● **RECORDS SUPPLIED**:
--- START ---
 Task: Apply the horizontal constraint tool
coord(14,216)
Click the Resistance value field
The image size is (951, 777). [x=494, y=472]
--- END ---
--- START ---
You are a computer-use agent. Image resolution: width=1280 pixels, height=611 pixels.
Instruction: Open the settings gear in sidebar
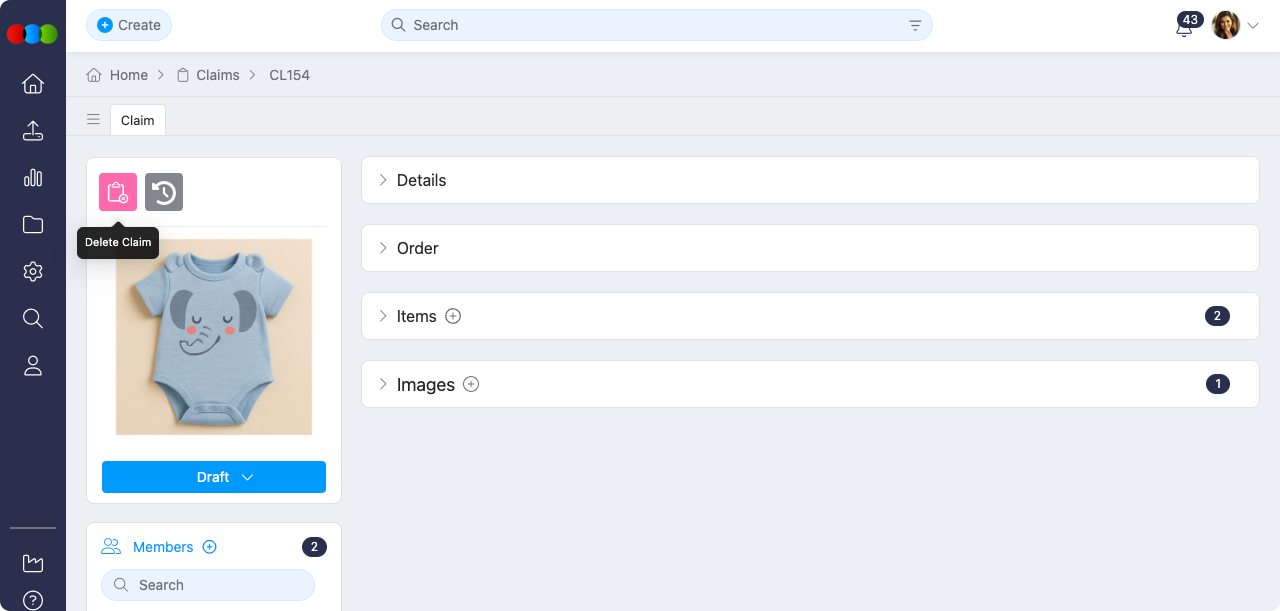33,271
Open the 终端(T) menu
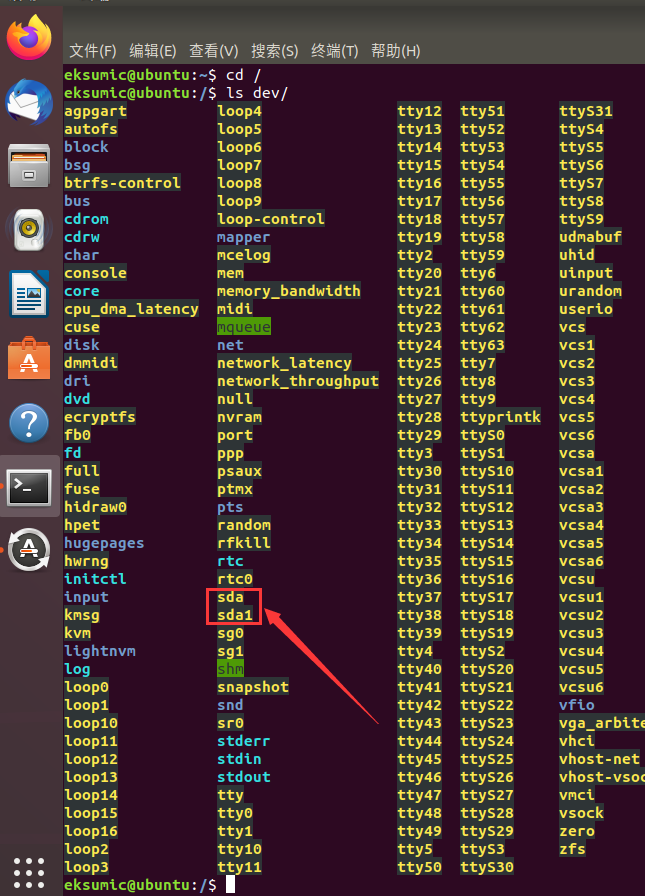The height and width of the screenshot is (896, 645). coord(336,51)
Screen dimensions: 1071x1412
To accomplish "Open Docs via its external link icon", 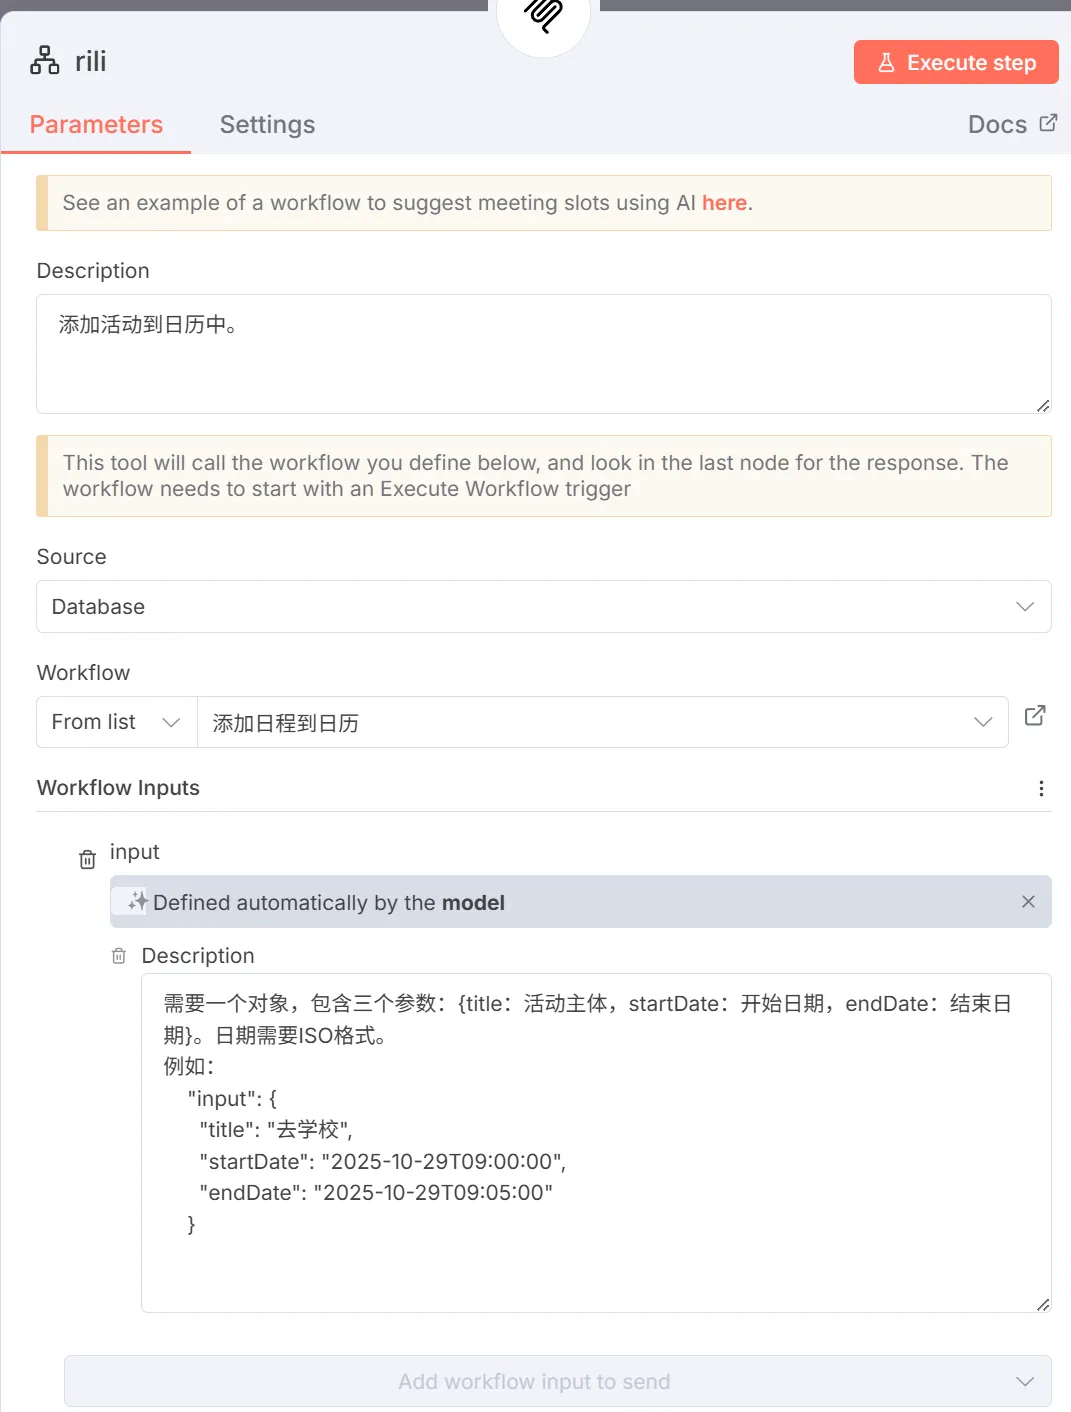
--- END ---
● **ACTIVITY**:
In the listing above, find the line with "Screen dimensions: 1071x1412" and the line with "Docs via its". Transcribe those two and everything between, exactly, leaving out pictures.

● **SOLVED PROBLEM**:
Screen dimensions: 1071x1412
To accomplish "Open Docs via its external link icon", 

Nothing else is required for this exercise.